Your instructions »
From the line with "Click the 1 Day range label" through the line with "Task: Click Harassment", inclusive, return each line of the data below exactly and leave the rest out.
##### Excerpted data
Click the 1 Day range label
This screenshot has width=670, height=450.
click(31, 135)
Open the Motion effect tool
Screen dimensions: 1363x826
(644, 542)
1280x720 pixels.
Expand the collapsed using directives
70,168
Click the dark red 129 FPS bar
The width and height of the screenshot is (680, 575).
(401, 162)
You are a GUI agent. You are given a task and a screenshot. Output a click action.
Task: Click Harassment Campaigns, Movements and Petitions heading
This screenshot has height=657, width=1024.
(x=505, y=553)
##########
##### Excerpted data
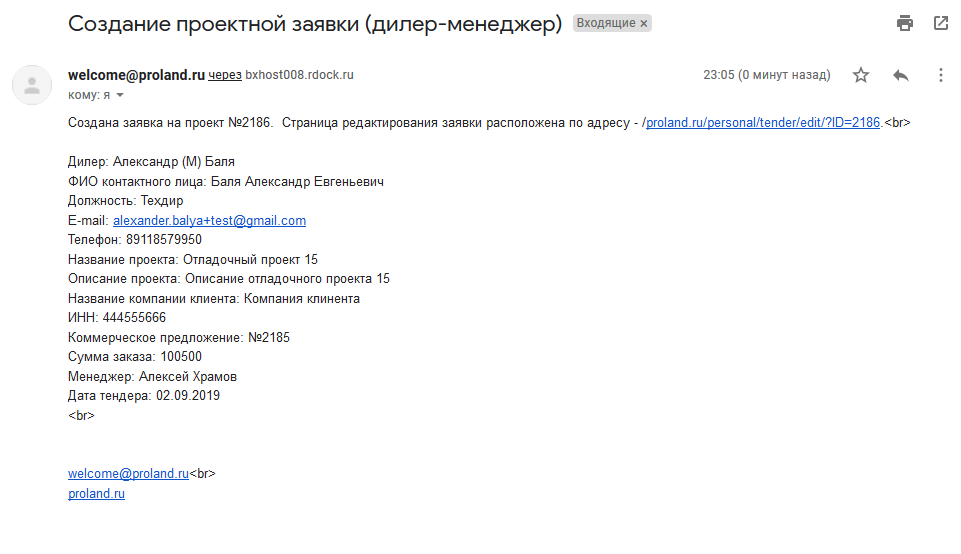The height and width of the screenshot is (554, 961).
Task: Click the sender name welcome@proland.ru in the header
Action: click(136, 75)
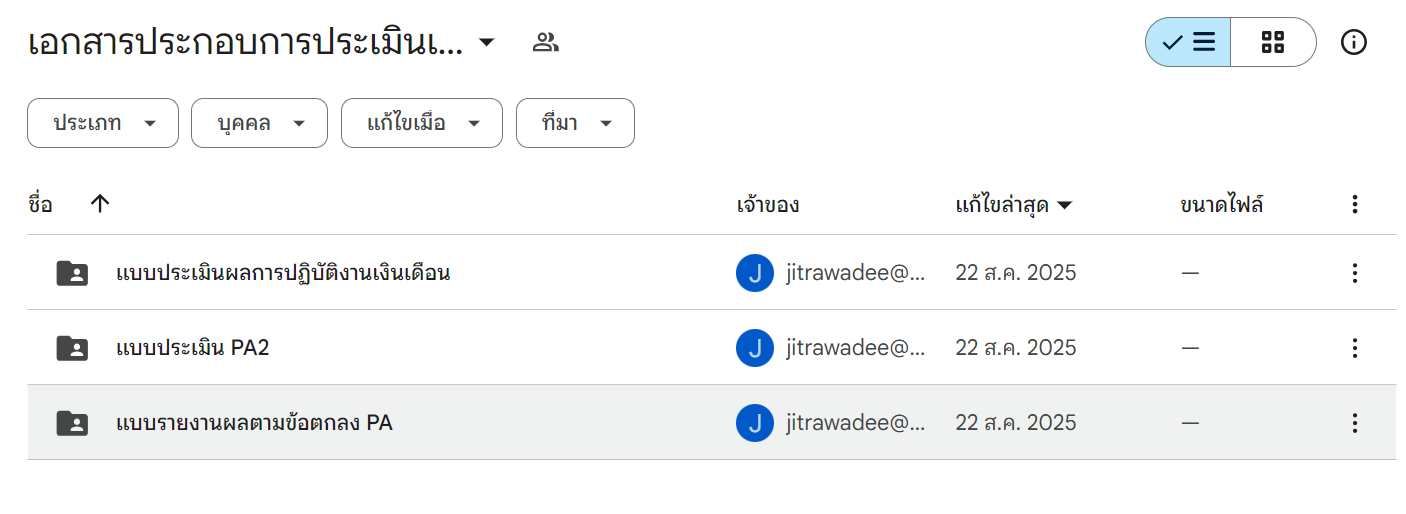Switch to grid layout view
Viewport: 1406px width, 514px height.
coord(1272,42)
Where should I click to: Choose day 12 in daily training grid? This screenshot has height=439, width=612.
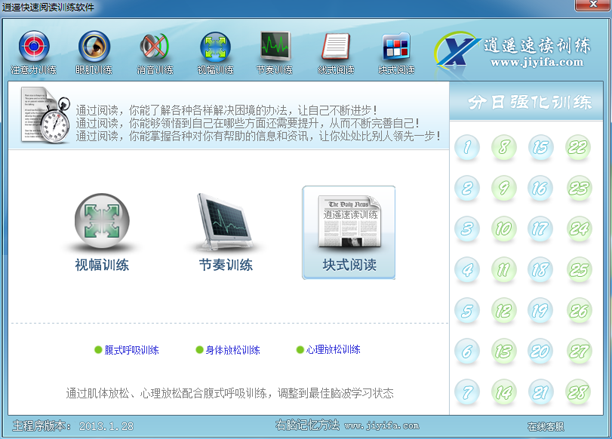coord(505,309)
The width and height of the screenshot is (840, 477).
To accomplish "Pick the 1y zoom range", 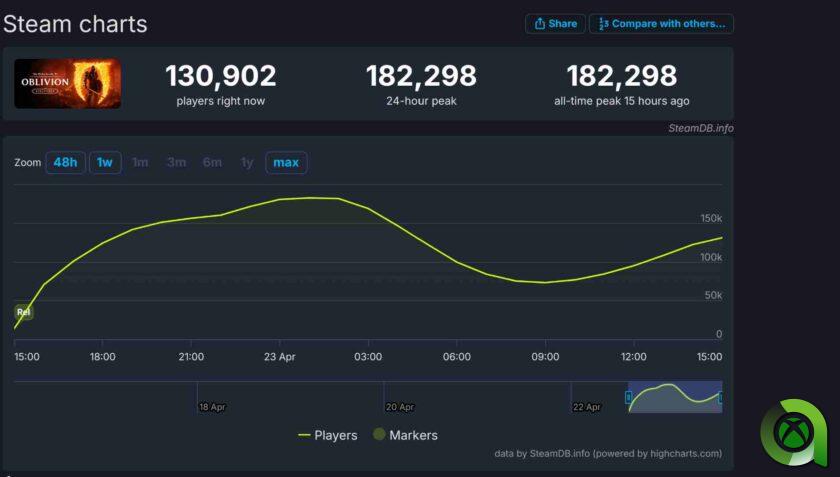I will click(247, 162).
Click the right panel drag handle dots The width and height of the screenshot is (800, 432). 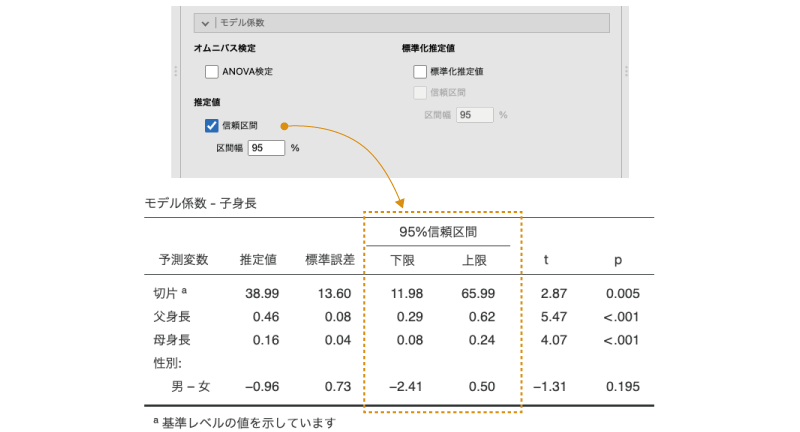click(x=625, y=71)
##########
##### Excerpted data
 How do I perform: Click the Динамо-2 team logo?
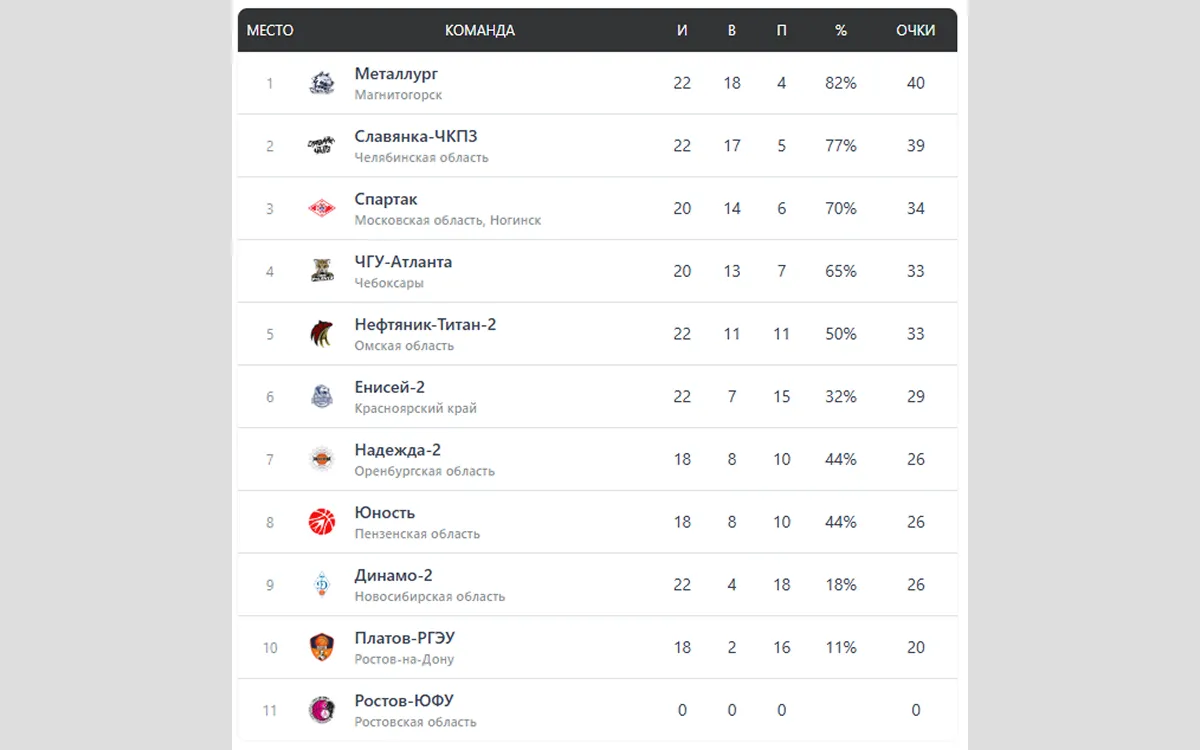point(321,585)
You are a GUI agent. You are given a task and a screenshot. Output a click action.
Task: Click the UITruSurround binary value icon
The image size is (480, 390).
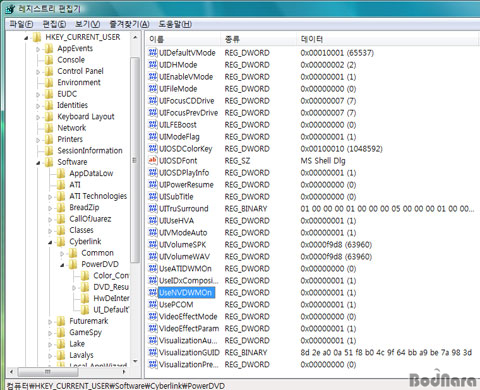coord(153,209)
##########
Written solution »
Click the 1 Day range label
This screenshot has width=670, height=450.
click(31, 135)
Open the Motion effect tool
Screen dimensions: 1363x826
(644, 542)
1280x720 pixels.
Expand the collapsed using directives
70,168
Click the dark red 129 FPS bar
The width and height of the screenshot is (680, 575).
(401, 162)
You are a GUI agent. You are given a task and a screenshot. Output a click action.
Task: Click Harassment Campaigns, Movements and Petitions heading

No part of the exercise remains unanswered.